Porque a María no la recordaba así: a veces estaba con María, creía estar con María. Con María y su poesía: una poesía bucólica de alcoba. Al principio y sólo una vez, en la mismísima habitación de Monseñor en Toledo; luego, durante un largo mes, en el interior de un carro y con las incomodidades y el traqueteo del viaje o en el cuarto de alguna posada; últimamente, no hacía dos días, en una habitación del Louvre, en París. Se internaba en el cañaveral y entraba con María en la alcoba; se metía al río y nadaba en el cuerpo de María; se echaba una siesta a la fresca y las yeguas tiraban del carro en el que viajaba en la noche con María. Y en verdad, antes que sueño o recuerdo más bien parecía una evocada y grata aparición. Y por ver y sentir tan real a la que se desvanecía luego de abandonarlo en la espesura a su desnuda y triste condición de fauno, la primera vez creyó que había caído bajo el hechizo de un súcubo o de cualquiera otra pícara diablesa enamorada salida de esos cuentos que su misma institutriz le leyera de niño; pero, al percibir más bien que era su propia alma la que se le salía del cuerpo para llegarse al Viejo Mundo y meterse en la alcoba de María y quizá también a causa de los ensayos de esa farsa que iban a representar en carnaval[3] y de uno de esos incunables que ordenaba con Narváez en la biblioteca[4], temió estar convirtiéndose él mismo en un marceloencelo[5], [que viene a ser algo así como la singularidad de una segunda persona más dulce y penetrante que esta noche tú, al dejar el libro bajo la almohada, albergarás en tus sueños o en tu insomnio, mi querida lectora, y que quizá ya no puedas olvidar en la mañana.]

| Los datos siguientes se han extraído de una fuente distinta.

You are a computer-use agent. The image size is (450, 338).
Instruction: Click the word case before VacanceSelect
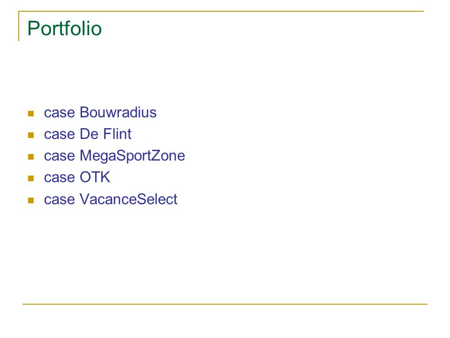point(60,200)
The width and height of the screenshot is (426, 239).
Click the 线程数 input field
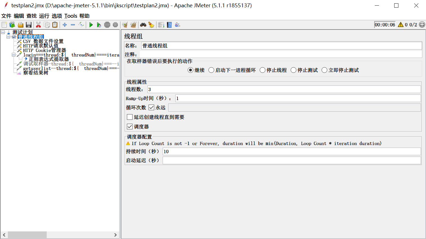(x=284, y=89)
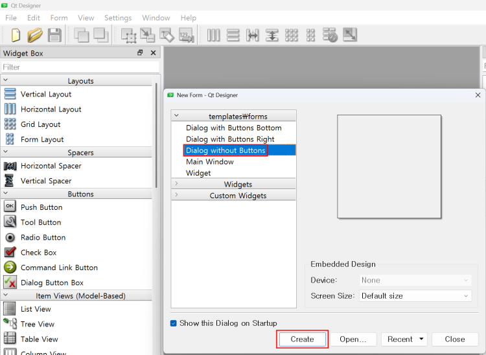Viewport: 486px width, 355px height.
Task: Click the Open... button
Action: coord(353,339)
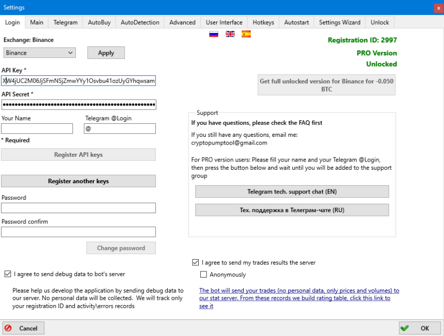Enable the Anonymously checkbox

coord(203,275)
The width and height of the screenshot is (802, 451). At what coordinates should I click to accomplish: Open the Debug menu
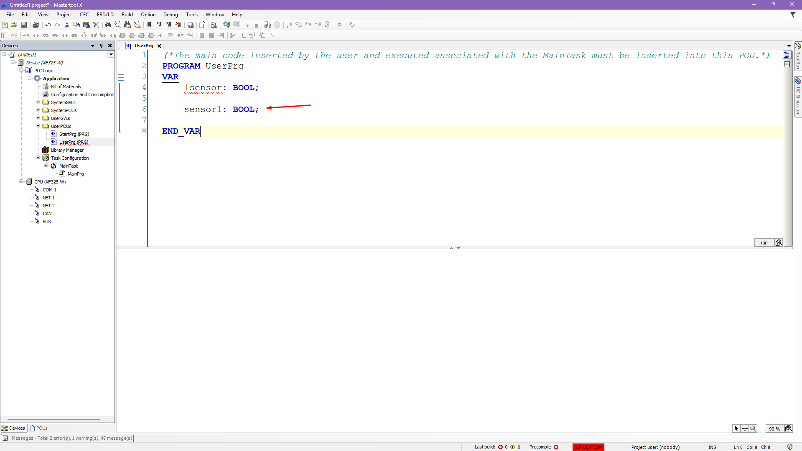(x=171, y=15)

Pero esas disparatadas conjeturas no eran más que un inocente paliativo para desentenderse de algo mucho más intenso y más terrible que todo lo que le estaba sucediendo. Pues más horroroso que el mismo pecado (si lo había) es el deseo (como una necesidad inminente) del mismo pecado. No sólo porque buscara la soledad silvestre como si invocase la aparición de su institutriz, sino porque en esos alucinados éxtasis orgásmicos había comenzado a sentir un irresistible deseo: «Ah, el anillo… si lo conservara…» (¿No lo conservaba acaso? Pero en aquel falso recuerdo Narváez volvía a repetir, como un eco ya sin gracia: «El Anillo de las Señoras.»).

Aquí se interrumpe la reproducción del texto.